Weeds can directly impact fruit trees via competition for water, nutrients, and light. Weeds may also affect tree growth and yield indirectly by serving as alternate hosts for insect pests and pathogens, and by providing habitat for rodents. Physically, weeds can interfere with crop management and harvest operations when they block irrigation emitters, inhibit the deposition of other pesticides, or impede the movement of workers and equipment. Successful weed management can best be achieved by employing a combination of strategies including: thoughtful site selection, proper weed identification, detailed record keeping, and by employing multiple strategies to control weeds.

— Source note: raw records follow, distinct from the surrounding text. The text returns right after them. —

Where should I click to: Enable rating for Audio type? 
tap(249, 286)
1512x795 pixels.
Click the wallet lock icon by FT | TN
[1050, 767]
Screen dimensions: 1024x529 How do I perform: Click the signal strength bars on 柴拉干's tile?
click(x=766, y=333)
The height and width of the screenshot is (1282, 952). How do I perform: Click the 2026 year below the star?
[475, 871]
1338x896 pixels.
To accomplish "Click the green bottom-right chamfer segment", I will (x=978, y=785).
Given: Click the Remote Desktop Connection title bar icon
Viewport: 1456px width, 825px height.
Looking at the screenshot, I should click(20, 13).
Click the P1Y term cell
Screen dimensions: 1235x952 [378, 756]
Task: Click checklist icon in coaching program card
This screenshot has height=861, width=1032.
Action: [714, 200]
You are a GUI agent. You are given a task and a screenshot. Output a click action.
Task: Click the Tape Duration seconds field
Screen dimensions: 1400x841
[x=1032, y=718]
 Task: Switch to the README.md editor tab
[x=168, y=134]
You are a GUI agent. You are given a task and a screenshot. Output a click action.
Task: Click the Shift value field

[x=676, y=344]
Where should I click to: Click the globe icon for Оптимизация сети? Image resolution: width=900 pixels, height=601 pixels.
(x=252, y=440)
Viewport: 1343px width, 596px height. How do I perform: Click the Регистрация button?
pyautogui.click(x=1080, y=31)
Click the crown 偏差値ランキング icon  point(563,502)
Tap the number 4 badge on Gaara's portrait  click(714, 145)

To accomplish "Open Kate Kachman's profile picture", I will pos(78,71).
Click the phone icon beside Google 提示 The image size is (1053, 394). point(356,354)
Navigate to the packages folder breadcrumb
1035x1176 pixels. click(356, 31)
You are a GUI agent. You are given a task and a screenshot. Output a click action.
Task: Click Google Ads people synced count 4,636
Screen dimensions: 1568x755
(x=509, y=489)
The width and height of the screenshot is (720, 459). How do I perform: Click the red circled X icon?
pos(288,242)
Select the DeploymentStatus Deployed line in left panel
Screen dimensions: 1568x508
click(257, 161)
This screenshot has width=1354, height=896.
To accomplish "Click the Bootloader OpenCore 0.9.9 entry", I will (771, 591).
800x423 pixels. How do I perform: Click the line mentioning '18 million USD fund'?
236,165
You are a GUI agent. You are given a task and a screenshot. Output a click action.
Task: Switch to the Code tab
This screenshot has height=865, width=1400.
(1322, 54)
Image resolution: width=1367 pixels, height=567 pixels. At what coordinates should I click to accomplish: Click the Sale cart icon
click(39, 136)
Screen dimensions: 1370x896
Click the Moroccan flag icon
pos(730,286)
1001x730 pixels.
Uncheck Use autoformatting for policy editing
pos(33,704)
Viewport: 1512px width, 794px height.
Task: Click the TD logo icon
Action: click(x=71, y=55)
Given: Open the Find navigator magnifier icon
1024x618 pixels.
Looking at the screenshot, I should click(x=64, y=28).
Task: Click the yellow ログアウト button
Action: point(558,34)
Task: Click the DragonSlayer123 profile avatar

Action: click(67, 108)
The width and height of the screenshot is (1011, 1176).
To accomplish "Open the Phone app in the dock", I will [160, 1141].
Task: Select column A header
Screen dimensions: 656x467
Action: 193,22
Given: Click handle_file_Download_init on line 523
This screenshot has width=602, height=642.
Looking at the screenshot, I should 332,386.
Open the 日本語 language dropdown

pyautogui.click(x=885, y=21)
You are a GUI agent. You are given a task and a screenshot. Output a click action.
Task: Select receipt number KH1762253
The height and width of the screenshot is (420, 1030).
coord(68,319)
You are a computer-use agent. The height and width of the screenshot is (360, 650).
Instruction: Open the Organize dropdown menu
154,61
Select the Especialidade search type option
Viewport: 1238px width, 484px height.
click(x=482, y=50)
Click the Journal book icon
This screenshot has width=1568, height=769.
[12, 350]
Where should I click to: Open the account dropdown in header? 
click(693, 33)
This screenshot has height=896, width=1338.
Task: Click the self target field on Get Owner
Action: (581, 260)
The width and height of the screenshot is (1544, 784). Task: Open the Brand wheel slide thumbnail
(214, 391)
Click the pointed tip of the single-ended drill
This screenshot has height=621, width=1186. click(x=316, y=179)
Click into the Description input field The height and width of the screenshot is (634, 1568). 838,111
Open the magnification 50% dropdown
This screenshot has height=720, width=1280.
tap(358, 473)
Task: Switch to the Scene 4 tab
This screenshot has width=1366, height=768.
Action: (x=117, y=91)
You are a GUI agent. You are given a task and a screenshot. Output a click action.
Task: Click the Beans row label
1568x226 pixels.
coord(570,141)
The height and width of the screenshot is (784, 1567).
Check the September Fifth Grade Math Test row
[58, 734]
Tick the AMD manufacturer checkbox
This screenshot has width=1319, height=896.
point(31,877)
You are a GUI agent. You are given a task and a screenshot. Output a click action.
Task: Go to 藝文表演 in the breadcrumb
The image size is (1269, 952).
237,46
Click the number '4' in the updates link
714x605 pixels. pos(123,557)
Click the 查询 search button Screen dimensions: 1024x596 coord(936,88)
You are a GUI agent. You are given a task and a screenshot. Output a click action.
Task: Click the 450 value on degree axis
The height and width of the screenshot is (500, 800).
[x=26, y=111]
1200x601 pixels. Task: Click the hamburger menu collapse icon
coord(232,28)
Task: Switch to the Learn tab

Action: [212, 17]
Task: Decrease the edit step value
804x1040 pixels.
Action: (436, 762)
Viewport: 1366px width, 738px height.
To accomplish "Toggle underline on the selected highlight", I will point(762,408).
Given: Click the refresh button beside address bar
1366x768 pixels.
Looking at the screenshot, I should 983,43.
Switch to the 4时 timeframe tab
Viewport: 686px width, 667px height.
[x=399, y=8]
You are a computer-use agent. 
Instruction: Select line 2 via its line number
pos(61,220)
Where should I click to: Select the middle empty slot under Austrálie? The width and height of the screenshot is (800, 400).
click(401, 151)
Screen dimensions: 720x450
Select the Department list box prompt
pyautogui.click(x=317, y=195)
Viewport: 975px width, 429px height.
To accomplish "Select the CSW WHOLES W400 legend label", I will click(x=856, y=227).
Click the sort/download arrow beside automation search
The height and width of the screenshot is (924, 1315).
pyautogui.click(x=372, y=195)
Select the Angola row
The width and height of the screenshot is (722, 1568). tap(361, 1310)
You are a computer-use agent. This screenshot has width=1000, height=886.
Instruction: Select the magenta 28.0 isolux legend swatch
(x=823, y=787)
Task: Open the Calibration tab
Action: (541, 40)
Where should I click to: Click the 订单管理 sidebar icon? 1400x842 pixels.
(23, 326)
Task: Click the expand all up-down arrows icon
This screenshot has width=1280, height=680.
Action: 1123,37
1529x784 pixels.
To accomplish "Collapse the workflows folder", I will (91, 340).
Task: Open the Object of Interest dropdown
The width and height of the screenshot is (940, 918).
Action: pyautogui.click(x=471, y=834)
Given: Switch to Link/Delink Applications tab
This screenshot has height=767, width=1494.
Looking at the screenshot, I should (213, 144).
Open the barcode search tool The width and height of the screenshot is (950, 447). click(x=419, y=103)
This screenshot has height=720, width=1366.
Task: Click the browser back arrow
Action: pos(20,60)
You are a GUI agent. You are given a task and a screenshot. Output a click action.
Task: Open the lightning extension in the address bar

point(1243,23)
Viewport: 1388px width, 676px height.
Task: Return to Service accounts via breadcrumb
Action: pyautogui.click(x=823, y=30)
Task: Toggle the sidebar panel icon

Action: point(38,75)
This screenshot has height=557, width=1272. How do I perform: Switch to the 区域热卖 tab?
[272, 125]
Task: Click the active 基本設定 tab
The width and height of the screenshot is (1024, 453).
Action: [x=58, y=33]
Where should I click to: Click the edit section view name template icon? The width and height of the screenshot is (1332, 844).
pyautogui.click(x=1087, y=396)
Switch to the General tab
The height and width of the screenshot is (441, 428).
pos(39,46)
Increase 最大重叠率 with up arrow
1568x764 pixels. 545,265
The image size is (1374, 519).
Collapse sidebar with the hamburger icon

One tactic is the use of dormant-season, soil-applied, pre-emergence (PRE) herbicide applications to provide residual weed control. A benefit of fall- or early spring-applied herbicide treatments is that growers can take advantage of naturally occurring rain events to incorporate/activate these products. Additionally, cooler soil temperatures may help to reduce chemical loss through dissipation and degradation, thereby preventing the potential for diminished herbicide efficacy. Weed suppression resulting from PRE herbicide applications may also reduce the need for foliar-applied, post-emergence (POST) treatments later in the season (Figure 1).

Several residual herbicides, representing multiple herbicide Sites of Action (SOA), are available for use in tree fruit systems. Specific active ingredients include: rimsulfuron (Weed Science Society of America (WSSA) group 2; acetolactate synthesis inhibitors); oryzalin, pendimethalin, and pronamide (WSSA 3; mitosis inhibitors); simazine (WSSA 5) and diuron (WSSA 7; photosystem II inhibitors); norflurazon (WSSA 12; carotenoid biosynthesis inhibitor); oxyfluorfen (WSSA 14; protoporphyrinogen oxidase inhibitors); dichlobenil (WSSA 20), isoxaben (WSSA 21 (non-bearing, only)), and indaziflam (WSSA 29; cellulose inhibitors); and penoxsulam (WSSA 2) plus oxyfluorfen (WSSA 14) (Table 1). A detailed description of how different herbicides specifically disrupt plant growth and development can be found in the Spring 2017 edition of the Viticulture and Enology Extension news.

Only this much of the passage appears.